===== Excerpt to read
“Give justice to the weak”

Psalm 82:3 (NRSV)

And what did Adam think when Eve bore his first child?

For Eve shared daily in the curse of the unrelenting, unresponsive ground. This was not solely Adam’s work, for Eve toiled daily by Adam’s side, as his rescue and his strength. Together they battled the thorns, and wrested their living from the stony earth.

Now Adam would share in Eve’s travail, gripping her hands as she screamed in pain, guiding the head of his infant boy as she used her last reserves to push the baby out, cleaning up her blood and afterbirth. Was it Adam who cut the umbilical cord? Adam who wrapped the baby, and cradled mother and child together? Who else was there? Maybe this scene was in Paul’s mind when he said, “Woman is not independent of man nor man of woman; for as woman was made from man, so man is now born of woman.” Those might have been Adam’s very words, in that hour.

Testosterone coursed through Adam’s brain and body every day, just as estrogen coursed through Eve. Quick to anger, Adam was easily triggered by the frustrations of laboring in a fallen world, by the every-dayness of sin, increasing all around him; by his own guilt. Adam worked his aggression out in competitiveness, taking command of his fields, of his herds, of his child, and of his wife.

To cope with the bitterness in his life, Adam covered himself…his body, and now, most likely, his heart, because now Adam ruled.

To cope with her own casualties, Eve surely sought to protect her child, and to keep relationships harmonious. Perhaps she overprotected her first son from a competitive and jealous father. After all, just as she came from Adam, so Cain had come from her. Perhaps they both thought that Cain had been made for Eve, with God’s help, just as Eve – in a time that must have felt distant and receding – had once been made for Adam.

Eve seems to have accepted Adam’s rule. It was a price she seemed willing to pay, the loss of her equality, in order that they might have a family, a kind of peace, and the promise of more children.

And certainly more children did come! In the very next sentence, Eve brought forth a second son, “Next she bore his brother Abel.”  I wonder why he was given the name ‘Abel,’ which means, “frail, emptiness, nothingness, meaningless.” Cain, besides obviously being male when he emerged, must have been a robust, shouting little man, shaking his fists with vigor as he screamed his first breaths of air. In contrast, was the tiny Abel fragile-looking? Did he have delicate fingers, and soft lashes? Were his features petite and fine?
==========
Activity =>
Continue the reflection on Adam, Eve, and the births of Cain and Abel, picking up after its final sentence. The rows have nothing to do with the reflection on Adam and Eve.
===== Records shown
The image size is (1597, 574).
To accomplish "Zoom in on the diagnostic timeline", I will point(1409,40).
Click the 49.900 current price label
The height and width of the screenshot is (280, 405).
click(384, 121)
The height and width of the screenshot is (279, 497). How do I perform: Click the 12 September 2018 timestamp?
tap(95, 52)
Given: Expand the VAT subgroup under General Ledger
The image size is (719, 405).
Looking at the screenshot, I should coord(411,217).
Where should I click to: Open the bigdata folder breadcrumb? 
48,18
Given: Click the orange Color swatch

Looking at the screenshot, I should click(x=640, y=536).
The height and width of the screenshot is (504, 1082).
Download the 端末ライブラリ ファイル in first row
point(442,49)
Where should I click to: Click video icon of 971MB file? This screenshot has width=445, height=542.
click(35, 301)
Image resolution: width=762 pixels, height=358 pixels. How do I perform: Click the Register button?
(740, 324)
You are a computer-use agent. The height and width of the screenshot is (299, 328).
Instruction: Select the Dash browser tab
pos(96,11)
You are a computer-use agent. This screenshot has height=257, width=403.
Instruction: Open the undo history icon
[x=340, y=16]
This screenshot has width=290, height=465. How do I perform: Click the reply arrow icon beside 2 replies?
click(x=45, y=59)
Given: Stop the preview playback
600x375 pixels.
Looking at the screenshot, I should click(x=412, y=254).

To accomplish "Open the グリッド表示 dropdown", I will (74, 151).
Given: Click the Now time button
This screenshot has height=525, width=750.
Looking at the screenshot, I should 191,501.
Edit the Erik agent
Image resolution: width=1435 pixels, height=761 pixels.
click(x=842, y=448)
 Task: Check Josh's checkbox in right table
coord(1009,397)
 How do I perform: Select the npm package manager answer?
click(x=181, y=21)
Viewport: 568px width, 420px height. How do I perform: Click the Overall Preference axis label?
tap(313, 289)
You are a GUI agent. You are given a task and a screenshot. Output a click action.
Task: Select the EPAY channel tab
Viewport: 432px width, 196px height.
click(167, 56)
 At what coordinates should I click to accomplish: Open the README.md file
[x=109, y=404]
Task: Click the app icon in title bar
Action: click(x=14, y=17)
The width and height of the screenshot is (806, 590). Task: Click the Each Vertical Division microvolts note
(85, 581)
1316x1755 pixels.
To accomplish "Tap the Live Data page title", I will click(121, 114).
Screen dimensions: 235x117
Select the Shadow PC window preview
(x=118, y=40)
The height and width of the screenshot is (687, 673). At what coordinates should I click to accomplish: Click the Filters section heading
==========
Solved problem =>
Whatever the contrast, Adam and Eve immediately noted the difference in their two boys: Cain was the chosen one; Abel was the also-ran. It would have been natural for them to favor Cain as the firstborn, maybe the one to fulfill God’s great promise. If there was parental favoritism, it would help explain much of what happens in this chapter. It’s an easy temptation to favor one child over another isn’t it? Looks, talent, personality…But it is a sin, and so destructive, it not only can tear a family apart; it can so warp and damage a person’s psyche, that may take them the rest of their lives to recover from.

For, the corruption of Adam and Eve’s sin had changed them, deep down, to the core. Their very natures had become sinful and polluted. They might not have realized it right away, but their sinful natures had also become hereditary, so that their spiritual makeup, the DNA of their inner beings, had become inexorably, indelibly altered. It was the only nature Adam and Eve could pass on to their children.

Both by nature, and by nurture, Adam and Eve passed on to their two boys the onus and the curse of their now lifeless spirits, and decaying bodies. Even as Eve clutched the cursed ground in her birthing agony, the blood and water spilling into the soil, and even as Adam drew forth the writhing form of his firstborn son, and then his second born son, even as life came forth from the woman’s body, so also did death. Tragically, even with his first howling breath, Cain, and then Abel, had begun their journey of aging, and then dying.

Then would Adam and Eve replay the Father’s care in gathering from the trusting animals around them one that would also howl pain into the air as its life was taken from it, and its skin peeled from its lifeless body, so the little baby could be covered, and protected in the harsh world he had been born into.